L'ex procuratore aggiunto di Perugia parla per cinque ore davanti al giudice
Perugia

“L’ex procuratore aggiunto di Perugia, Antonella Duchini deve essere processata”. “E con lei pure gli altri otto indagati”. Tutti a giudizio per tutti i reati contestati. 
Lo hanno chiesto il procuratore aggiunto di Firenze, Luca Turco e il sostituto, Leopoldo De Gregorio, al termine di due ore e mezza di requisitoria.

 In particolare, Antonella Duchini, insieme agli altri otto indagati, sono accusati di rilevazione perché Duchini avrebbe reso noto elementi coperti da segreto. Ieri, dopo i pm, sono intervenuti anche i legali di parte civile, tra cui l’avvocato Alfredo Brizioli, Manlio Morcella, Ninni D’Avirro e Marco Brambatti, Oggi tocca al professor, David Brunelli. E poi la parola passerà agli avvocati difensori: Nicola Di Mario, Michele Nannarone, Francesco Falcinelli, Donatella Donati, Emma Contarini, Ubaldo Minelli e Vincenzo Maccarone

Nell'udienza di Dicembre l'ex Procuratore aggiunto Antonella Duchini, accusata di corruzione in atti giudiziari, falso, rivelazione di notizie e peculato, ha sostenuto la sua estraneità a tutti i capi di imputazione sostenuti dal procuratore aggiunto Luca Turco.

L'accusa sostiene infatti la tesi secondo cui Antonella Duchini avrebbe volontariamente danneggiato gli imprenditori eugubini Giuseppe e Franco Colaiacovo.

I legali della Duchini, gli avvocati Nicola Di Mario e Michele Nannarone, avevano  affermato che la loro assistita avrebbe "rimesso in ordine tutte le contestazioni con un'analisi approfondita di tutti i sei capi di imputazione, attraverso l'utilizzo esclusivo di tutti gli atti inseriti nel fascicolo di indagine. Cinquantacinquemila pagine di atti processuali in cui ci sono gli elementi per dimostrare come le contestazioni non reggono né in fatto né in diritto".

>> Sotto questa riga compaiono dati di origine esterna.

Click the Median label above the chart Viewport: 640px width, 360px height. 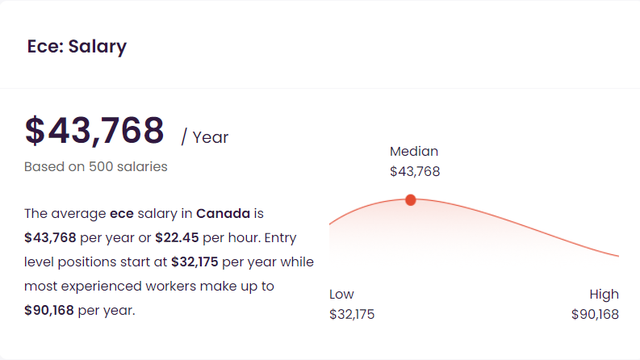414,151
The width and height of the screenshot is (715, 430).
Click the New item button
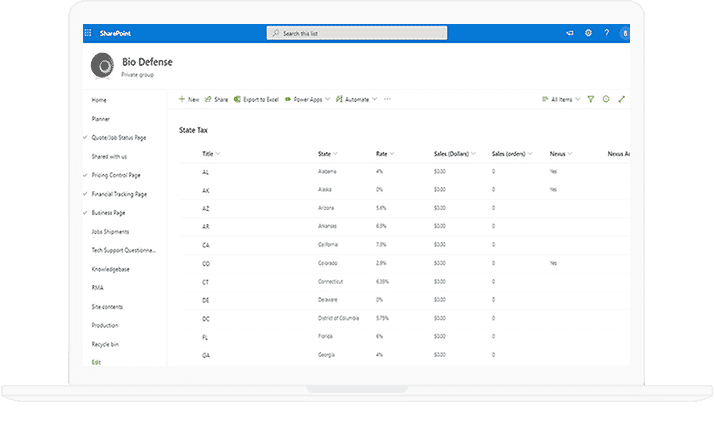[188, 100]
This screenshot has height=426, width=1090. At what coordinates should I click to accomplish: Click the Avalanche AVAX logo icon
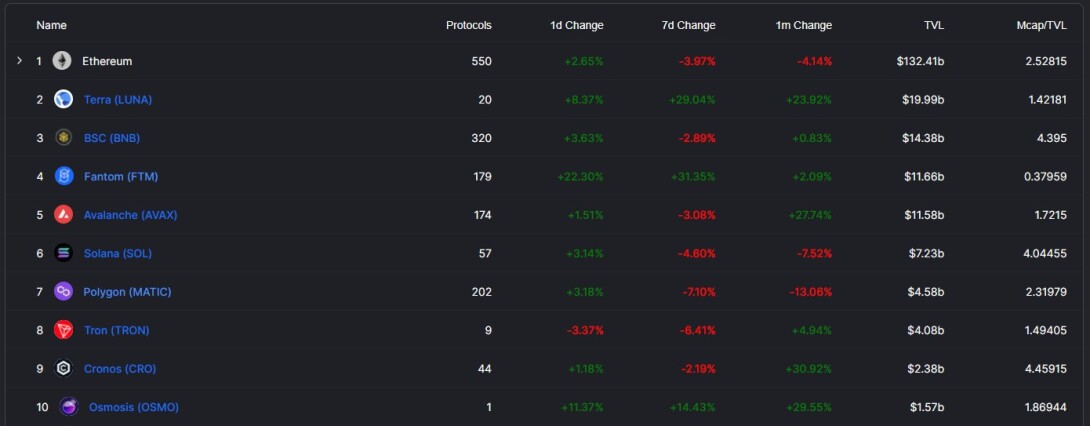(63, 215)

Le dichiarazioni spontanee dell'ex Procuratore aggiunto sono durate ben otto ore. A proposito della situazione della società di Giuseppe Colaiacovo, la Duchini aveva  affermato durante le sue dichiarazioni come questa fosse già compromessa, tanto che l'imprenditore avrebbe chiesto un prestito di 10 milioni di euro. Tesi che è stata contestata dalla difesa di Giuseppe Colaiacovo.

Anche uno degli ex Carabinieri coinvolti nei fatti risalenti al 2016, Orazio Gisabella, ha respinto tutte le accuse in aula durante un interrogatorio durato tre ore.

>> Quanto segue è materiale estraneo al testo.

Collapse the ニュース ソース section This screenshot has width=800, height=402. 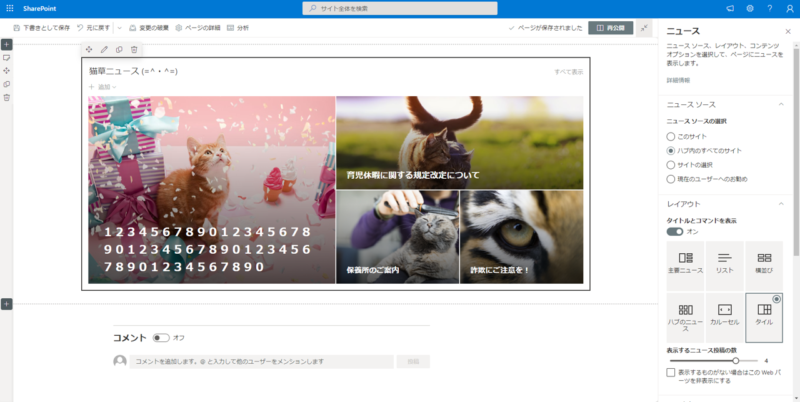pyautogui.click(x=780, y=104)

Nella prossima udienza si riferirà anche sull’ipotesi di corruzione in atti giudiziari. L’ex procuratore aggiunto di Perugia, Antonella Duchini, al centro dell’indagine che riguarda, oltre al 319 ter, anche peculato, falso e abuso d’ufficio, ha parlato davanti al giudice per l’udienza preliminare Lucrezia Fantechi. Secondo i suoi avvocati, Nicola Di Mario e Michele Nannarone, Duchini “ha confutato in ogni singolo punto le contestazioni, anche sulla base delle 55 mila pagine di carte processuali”. In particolare ha riferito in merito alle ipotesi di peculato, rilevazione e abuso d’ufficio.